Isn’t that dangerous? is not just about travel though.  Yes, it will have you laughing out loud most of the way through, especially if you have been a traveller in Africa yourself, but Clive has successfully woven together hilarious, laugh-out-load anecdotes of his experiences with reflections on its history, education, culture and wildlife.  His career researching the role of education in politics has enabled him to spend large parts of his life living and working in different parts of the continent.  What he brings are his personal reflections, insights and a genuine affection for Africa, its people and its wildlife.

Whether a tourist, academic, or armchair traveller, there is much here to provoke thought and discussion, as well as to entertain.
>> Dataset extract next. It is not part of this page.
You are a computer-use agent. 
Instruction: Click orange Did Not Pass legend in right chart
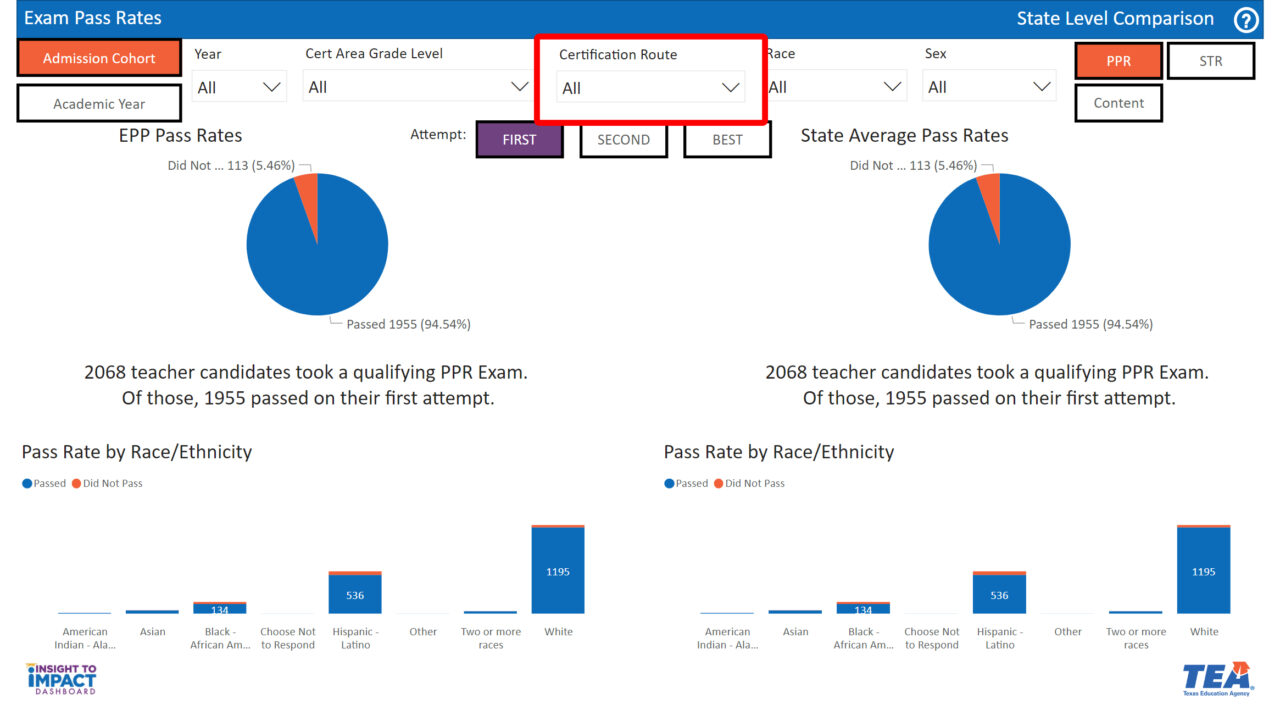(x=749, y=484)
I will remember to keep a safe distance from elephants, buffalos or suicidal guinea fowl, the next time I go on safari and will be on the lookout for a T-shirt equivalent of a book to identify animal droppings.

The book also had heart-stopping moments that left me with much to think about.  The two pages where Clive describes his visit to the genocide museum in Kigali, Rwanda, and reflects on the role education played in the horrors that occurred there, stayed with me long after I finished reading the. Those two pages made me think long and hard about the role education plays in all societies.

Jackie Zammit

Jackie Zammit is Centre Coordinator at Tide~ global learning
Tide~ Centre, Millennium Point
Curzon Street, Birmingham, B4 7XG
T: +44 (0)121 202 3290

If you’d like to obtain a copy of Clive’s book you’ll find details from Educational Heretics Press

Details also below

Isn’t That Dangerous? Arican Travels Among Academics and Other Wild Animals by Clive Harber

Clive Harber spent over twenty years working, researching and teaching in Africa, always keeping detailed accounts of his experiences. After publishing several academic books, he has changed tone and produced a humorous travel book on sub-Saharan Africa.

Details of Africa’s culture, education, recent history, wildlife and social issues are woven into an absorbing memoir-style narrative that is not only informative but humorous, entertaining and thought provoking, perfect for armchair travel as well as questioning tourists. This is not a contrived study but a portrayal born of genuine inspiration and affection for the place and its communities.

 What do Bob Geldorf, Bono and Clive Harber have in common? Not much really, except that they’ve all shown more than a passing interest in Africa. If David Livingstone was an intrepid traveller, then Harber has been a trepid one. With the possible exception of Indiana Jones, academics are not known for their foolhardy bravery in the face of danger. For thirty years Harber maintained this tradition by consistently trying to avoid it altogether. For him, the ideal research site in Africa is a safe country with a good supply of cold beer.

 The appeal of the book lies not just in its use of humour but in its engagement with many of the issues facing contemporary Africa.

 Arthur Smith, TV and radio comedian wrote:

Clive Harber’s book caused me pain. Not because I didn’t like it but because I split me sides laughing out loud. This affectionate portrait of a continent is full of hilarious stories and fascinating detail. He will rightly be called the Bill Bryson of Africa.

Dr. Clive Harber is Professor of International Education at the University of Birmingham and author of the acclaimed book Schooling as Violence.